Records for locating displayed items:
start
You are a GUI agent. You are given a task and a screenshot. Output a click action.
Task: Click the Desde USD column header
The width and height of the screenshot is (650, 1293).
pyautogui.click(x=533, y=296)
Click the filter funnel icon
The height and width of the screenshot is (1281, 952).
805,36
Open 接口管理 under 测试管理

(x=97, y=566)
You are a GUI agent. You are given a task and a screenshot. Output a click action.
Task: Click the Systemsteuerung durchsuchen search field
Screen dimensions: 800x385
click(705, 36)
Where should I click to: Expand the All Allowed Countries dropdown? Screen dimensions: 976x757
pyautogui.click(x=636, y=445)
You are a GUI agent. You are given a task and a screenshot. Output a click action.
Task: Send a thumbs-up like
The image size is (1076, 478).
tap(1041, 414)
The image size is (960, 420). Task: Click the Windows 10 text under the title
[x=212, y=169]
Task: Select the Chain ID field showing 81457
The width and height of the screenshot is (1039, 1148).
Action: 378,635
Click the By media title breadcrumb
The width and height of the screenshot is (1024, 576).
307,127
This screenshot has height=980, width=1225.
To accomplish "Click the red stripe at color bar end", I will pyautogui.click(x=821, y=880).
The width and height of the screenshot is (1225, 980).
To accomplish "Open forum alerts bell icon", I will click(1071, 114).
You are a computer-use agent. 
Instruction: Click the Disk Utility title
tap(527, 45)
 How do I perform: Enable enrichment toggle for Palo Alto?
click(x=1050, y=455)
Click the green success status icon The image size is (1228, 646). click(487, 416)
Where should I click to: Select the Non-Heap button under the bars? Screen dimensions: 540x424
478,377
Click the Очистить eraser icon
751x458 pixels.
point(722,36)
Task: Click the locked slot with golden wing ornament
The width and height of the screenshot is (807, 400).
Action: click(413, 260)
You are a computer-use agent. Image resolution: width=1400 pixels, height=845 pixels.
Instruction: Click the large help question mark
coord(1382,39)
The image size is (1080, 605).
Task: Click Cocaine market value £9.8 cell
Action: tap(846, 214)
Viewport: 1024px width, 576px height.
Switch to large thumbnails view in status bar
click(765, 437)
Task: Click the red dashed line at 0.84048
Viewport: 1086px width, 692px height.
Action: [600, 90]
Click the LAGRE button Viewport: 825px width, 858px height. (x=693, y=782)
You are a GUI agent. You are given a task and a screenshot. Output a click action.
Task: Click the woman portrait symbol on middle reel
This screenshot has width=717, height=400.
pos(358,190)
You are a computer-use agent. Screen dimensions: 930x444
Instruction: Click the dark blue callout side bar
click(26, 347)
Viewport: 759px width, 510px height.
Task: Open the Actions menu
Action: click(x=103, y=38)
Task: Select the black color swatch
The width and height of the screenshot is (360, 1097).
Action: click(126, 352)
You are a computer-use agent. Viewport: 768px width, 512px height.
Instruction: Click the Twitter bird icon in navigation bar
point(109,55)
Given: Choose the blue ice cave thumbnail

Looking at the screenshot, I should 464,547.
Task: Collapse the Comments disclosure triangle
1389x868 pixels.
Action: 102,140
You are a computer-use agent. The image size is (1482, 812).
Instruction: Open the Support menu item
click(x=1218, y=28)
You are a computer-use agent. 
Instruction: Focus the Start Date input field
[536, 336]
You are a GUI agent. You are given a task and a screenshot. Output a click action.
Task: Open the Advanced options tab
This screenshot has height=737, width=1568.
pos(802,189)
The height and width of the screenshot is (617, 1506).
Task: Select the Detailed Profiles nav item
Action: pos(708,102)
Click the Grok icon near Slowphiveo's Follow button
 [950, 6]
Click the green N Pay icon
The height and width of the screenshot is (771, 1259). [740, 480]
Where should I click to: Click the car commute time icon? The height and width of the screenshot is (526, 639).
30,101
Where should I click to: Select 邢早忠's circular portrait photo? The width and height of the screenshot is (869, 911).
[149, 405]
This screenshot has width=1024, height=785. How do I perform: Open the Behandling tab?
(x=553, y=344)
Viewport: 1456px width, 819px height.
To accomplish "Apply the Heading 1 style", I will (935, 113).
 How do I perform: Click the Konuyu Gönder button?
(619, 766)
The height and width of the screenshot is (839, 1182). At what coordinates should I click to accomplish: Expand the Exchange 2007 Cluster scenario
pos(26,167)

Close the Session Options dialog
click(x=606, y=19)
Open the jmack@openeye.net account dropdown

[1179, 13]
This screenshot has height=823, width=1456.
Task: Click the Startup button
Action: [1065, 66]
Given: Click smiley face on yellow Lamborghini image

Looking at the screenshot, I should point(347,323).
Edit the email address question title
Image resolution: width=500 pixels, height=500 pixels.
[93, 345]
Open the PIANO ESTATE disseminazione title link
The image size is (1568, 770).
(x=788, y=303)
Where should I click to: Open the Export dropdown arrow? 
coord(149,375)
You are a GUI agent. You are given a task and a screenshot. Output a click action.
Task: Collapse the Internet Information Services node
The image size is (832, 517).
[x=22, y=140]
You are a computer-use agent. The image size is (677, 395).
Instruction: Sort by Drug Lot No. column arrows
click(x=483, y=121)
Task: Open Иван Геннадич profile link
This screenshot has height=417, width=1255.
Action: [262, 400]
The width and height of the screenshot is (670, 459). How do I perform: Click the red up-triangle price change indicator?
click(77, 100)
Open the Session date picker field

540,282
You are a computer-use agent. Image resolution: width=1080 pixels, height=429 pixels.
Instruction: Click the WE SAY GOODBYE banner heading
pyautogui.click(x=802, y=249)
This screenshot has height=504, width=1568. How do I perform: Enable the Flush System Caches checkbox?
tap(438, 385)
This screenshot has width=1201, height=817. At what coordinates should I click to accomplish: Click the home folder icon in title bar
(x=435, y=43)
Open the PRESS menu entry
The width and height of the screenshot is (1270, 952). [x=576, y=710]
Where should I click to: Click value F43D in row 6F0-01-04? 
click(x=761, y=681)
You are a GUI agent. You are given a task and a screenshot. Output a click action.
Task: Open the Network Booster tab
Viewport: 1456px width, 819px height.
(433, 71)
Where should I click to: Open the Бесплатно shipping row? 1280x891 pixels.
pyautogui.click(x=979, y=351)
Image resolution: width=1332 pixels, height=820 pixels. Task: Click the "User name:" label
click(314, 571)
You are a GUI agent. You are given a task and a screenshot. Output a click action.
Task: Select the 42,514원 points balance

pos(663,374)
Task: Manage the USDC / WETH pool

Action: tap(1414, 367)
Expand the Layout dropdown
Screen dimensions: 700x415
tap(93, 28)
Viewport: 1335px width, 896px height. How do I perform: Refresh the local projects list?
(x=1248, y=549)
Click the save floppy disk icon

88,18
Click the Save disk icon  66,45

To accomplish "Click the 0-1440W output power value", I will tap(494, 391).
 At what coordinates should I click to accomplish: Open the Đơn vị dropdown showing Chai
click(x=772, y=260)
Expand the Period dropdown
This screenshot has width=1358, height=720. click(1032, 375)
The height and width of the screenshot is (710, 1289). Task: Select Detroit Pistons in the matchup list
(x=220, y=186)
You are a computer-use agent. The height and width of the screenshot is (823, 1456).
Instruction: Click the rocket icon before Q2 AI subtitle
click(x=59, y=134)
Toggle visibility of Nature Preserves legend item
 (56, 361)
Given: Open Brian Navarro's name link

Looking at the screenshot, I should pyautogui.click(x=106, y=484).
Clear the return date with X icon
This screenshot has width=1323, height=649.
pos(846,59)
end
## Problem requirements:
Reproduce the listing lines between the lines holding "Click the LAGRE" and "pos(358,190)", inclusive, requests and all, scaling every coordinate in the answers by 2.4 and rounding each to the nearest whole number, with halves rounded up.

## Correct answer:
Click the LAGRE button Viewport: 825px width, 858px height. (x=1663, y=1877)
You are a GUI agent. You are given a task and a screenshot. Output a click action.
Task: Click the woman portrait symbol on middle reel
This screenshot has width=717, height=400.
pos(859,456)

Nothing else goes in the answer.